> Input data:
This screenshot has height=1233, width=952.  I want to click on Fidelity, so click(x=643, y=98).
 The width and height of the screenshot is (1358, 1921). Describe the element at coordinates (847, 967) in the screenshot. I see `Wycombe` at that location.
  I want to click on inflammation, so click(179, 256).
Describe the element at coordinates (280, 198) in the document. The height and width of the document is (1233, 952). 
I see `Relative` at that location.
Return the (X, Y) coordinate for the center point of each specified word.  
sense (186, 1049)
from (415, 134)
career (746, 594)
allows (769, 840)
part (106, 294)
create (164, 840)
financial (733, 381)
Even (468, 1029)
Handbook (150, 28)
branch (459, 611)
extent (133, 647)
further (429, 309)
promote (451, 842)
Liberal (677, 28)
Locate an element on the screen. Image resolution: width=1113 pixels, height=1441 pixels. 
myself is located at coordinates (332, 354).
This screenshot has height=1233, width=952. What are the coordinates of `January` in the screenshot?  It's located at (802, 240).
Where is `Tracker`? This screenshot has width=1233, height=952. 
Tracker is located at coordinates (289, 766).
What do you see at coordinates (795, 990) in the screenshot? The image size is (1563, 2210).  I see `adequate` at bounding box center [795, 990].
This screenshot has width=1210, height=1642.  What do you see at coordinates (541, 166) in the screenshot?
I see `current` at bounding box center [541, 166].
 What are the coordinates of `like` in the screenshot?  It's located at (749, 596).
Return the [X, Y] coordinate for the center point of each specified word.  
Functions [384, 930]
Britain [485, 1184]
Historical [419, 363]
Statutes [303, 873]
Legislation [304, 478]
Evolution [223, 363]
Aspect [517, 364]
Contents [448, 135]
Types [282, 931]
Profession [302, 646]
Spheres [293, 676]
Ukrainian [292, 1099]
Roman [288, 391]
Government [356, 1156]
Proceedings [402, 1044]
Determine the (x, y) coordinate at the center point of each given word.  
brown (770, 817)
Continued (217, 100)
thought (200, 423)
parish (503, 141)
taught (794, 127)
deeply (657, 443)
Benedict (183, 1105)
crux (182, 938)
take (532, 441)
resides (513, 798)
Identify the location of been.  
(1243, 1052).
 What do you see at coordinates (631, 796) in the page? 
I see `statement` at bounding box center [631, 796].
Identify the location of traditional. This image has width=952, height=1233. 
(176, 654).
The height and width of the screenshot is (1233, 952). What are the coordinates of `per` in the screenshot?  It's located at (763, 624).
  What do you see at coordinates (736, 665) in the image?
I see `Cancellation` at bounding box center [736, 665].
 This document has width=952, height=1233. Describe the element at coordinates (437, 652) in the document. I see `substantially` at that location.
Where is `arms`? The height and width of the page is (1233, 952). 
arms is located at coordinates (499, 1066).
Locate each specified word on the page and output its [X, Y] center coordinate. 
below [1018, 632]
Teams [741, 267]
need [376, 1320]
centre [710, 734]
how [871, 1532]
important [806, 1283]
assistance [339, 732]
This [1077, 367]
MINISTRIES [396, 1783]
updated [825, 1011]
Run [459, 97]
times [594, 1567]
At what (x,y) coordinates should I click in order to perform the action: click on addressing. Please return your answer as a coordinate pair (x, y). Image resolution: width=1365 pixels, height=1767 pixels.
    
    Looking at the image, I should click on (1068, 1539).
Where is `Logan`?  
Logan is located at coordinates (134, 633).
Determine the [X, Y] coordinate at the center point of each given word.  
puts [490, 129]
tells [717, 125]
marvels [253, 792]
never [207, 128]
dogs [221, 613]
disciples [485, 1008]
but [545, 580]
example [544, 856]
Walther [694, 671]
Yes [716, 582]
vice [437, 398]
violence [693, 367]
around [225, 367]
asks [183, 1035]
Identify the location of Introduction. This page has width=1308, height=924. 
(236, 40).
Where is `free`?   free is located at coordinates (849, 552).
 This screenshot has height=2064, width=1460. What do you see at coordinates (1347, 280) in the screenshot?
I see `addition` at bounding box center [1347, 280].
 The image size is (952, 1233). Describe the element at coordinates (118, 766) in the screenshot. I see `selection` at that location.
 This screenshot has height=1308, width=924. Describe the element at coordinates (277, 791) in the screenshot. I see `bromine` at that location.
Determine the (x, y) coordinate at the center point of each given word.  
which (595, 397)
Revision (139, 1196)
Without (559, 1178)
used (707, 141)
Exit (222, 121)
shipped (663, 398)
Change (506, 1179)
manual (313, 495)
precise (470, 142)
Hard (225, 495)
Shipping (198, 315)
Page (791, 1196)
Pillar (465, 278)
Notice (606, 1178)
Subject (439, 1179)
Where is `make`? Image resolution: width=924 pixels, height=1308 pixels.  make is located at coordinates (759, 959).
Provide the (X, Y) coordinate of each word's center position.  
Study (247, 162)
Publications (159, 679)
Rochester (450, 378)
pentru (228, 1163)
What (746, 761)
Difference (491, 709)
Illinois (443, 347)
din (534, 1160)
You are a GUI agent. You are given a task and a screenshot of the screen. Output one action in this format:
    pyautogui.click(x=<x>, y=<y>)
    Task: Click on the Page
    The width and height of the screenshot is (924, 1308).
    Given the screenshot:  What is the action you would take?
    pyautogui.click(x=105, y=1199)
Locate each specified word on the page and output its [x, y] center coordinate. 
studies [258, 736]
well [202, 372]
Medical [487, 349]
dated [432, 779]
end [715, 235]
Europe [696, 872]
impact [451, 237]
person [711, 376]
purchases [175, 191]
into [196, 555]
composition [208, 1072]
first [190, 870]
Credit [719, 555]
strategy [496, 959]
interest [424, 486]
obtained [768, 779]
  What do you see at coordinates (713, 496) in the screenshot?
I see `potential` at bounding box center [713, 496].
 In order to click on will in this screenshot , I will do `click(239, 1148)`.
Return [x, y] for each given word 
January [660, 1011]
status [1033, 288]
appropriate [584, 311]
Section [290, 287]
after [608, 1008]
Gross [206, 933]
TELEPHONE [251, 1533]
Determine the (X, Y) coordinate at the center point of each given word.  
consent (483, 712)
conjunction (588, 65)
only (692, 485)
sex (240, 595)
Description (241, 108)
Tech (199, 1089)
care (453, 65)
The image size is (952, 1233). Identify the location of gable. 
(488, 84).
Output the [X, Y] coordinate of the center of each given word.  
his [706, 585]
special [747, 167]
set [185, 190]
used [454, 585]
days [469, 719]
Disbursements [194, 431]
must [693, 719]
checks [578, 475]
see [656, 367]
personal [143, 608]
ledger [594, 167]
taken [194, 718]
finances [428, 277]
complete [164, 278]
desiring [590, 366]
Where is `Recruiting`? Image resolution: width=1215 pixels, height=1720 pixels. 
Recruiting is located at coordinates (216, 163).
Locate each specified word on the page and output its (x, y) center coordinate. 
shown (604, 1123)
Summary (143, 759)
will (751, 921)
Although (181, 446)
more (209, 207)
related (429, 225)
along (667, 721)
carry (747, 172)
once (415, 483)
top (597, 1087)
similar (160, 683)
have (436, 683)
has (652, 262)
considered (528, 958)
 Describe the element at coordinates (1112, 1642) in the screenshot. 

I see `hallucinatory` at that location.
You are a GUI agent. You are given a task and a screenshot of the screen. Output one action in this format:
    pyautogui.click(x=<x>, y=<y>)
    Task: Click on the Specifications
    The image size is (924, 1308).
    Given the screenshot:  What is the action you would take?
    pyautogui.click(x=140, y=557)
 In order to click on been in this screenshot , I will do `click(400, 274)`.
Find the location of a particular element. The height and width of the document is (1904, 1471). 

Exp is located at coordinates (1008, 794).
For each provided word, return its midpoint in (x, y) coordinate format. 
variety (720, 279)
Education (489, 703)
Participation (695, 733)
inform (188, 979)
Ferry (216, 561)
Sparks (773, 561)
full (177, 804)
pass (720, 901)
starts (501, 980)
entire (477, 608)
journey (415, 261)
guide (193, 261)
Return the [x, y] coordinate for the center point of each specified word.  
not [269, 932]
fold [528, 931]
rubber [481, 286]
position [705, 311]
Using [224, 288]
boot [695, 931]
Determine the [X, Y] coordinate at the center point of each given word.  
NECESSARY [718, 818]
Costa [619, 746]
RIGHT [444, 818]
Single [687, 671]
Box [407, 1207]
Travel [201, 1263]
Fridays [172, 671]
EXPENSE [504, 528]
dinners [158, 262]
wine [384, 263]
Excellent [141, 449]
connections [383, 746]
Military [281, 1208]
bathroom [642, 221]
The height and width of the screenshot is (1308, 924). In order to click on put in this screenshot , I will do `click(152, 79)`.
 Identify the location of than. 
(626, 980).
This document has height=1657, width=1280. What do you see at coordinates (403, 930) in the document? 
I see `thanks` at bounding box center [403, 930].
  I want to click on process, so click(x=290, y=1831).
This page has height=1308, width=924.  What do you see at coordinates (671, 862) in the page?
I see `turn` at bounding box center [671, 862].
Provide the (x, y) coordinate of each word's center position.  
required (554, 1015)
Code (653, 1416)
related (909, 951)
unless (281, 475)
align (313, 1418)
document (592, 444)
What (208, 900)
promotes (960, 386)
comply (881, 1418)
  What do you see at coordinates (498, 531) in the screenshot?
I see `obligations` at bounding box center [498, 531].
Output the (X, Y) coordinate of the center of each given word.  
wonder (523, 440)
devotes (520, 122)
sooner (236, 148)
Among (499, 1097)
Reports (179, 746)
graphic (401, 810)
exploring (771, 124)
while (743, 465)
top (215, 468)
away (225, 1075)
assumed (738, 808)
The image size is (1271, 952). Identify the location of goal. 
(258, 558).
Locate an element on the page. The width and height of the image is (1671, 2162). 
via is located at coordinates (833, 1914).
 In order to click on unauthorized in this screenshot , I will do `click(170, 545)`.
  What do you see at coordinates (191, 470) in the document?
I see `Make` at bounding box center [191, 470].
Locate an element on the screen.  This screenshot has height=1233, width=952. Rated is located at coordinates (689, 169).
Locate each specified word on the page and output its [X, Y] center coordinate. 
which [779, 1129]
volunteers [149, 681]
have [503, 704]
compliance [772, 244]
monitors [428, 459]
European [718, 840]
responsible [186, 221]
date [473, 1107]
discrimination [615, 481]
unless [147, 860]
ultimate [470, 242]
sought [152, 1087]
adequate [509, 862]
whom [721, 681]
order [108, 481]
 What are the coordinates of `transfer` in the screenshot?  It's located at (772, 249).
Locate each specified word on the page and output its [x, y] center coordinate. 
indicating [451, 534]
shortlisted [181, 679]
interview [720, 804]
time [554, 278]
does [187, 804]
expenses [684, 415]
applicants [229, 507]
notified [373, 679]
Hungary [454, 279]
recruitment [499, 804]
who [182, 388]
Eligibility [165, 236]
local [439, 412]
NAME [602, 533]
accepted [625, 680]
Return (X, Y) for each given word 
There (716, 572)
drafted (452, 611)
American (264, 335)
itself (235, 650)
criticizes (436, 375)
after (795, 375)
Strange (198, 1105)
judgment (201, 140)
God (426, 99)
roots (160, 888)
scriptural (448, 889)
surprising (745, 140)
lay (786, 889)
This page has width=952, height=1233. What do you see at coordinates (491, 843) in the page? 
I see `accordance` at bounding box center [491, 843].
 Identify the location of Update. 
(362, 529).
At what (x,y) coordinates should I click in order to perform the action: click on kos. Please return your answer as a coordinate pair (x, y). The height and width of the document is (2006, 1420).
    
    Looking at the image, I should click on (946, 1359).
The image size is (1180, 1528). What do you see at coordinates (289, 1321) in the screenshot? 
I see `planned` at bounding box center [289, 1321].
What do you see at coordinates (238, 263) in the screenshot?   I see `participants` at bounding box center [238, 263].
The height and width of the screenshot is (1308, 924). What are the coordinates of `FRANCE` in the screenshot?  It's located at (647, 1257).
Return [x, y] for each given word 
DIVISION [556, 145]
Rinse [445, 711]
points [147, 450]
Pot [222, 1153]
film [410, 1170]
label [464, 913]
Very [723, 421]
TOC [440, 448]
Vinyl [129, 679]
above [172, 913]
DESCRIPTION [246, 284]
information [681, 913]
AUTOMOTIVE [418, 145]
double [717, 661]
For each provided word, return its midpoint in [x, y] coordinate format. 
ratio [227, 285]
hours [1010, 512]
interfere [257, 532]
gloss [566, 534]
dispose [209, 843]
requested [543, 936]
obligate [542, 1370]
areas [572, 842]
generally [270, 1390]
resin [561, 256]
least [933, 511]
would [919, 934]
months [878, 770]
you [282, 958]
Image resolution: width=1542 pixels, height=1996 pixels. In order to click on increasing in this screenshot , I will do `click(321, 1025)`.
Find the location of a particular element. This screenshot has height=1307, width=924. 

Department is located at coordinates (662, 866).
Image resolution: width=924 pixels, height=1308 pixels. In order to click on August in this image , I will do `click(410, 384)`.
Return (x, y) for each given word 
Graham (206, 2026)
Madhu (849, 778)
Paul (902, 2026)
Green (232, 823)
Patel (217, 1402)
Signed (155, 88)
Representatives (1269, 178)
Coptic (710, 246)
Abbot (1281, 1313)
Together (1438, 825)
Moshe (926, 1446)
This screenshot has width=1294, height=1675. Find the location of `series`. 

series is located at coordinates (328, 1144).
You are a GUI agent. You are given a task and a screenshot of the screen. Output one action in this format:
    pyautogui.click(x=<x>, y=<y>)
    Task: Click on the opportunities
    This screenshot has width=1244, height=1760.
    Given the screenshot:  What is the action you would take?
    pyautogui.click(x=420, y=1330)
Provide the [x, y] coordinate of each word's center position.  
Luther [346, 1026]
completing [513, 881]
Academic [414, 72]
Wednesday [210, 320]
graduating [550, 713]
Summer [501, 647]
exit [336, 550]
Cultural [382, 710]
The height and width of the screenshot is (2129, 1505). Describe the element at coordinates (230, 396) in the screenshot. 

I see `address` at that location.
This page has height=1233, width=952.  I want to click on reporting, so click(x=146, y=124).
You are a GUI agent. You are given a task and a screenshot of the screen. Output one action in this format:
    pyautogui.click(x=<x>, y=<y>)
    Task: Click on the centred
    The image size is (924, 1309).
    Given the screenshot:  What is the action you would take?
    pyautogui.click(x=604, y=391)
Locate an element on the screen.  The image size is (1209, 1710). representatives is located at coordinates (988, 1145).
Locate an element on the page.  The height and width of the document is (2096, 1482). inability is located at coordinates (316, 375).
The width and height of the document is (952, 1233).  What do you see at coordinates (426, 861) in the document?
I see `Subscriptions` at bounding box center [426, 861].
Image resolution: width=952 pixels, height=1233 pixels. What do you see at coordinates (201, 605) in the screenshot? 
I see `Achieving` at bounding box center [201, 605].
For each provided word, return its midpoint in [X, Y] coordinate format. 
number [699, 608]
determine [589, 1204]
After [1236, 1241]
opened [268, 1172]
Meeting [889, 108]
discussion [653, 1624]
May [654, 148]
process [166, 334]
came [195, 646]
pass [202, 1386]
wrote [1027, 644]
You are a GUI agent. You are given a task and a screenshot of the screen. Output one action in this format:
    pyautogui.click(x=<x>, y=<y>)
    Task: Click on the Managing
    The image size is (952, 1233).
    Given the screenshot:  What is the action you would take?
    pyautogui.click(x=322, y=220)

> Aim of the exercise:
Write out again, word for word, the lines of the records above from the one containing "Even (468, 1029)" through the one containing "Proceedings [402, 1044]", both lines included.

> Exercise response:
Even (468, 1029)
Handbook (150, 28)
branch (459, 611)
extent (133, 647)
further (429, 309)
promote (451, 842)
Liberal (677, 28)
Locate an element on the screen. Image resolution: width=1113 pixels, height=1441 pixels. 
myself is located at coordinates (332, 354).
This screenshot has height=1233, width=952. What are the coordinates of `January` in the screenshot?  It's located at (802, 240).
Where is `Tracker`? This screenshot has width=1233, height=952. 
Tracker is located at coordinates (289, 766).
What do you see at coordinates (795, 990) in the screenshot? The image size is (1563, 2210).  I see `adequate` at bounding box center [795, 990].
This screenshot has width=1210, height=1642.  What do you see at coordinates (541, 166) in the screenshot?
I see `current` at bounding box center [541, 166].
 What are the coordinates of `like` in the screenshot?  It's located at (749, 596).
Return the [X, Y] coordinate for the center point of each specified word.  
Functions [384, 930]
Britain [485, 1184]
Historical [419, 363]
Statutes [303, 873]
Legislation [304, 478]
Evolution [223, 363]
Aspect [517, 364]
Contents [448, 135]
Types [282, 931]
Profession [302, 646]
Spheres [293, 676]
Ukrainian [292, 1099]
Roman [288, 391]
Government [356, 1156]
Proceedings [402, 1044]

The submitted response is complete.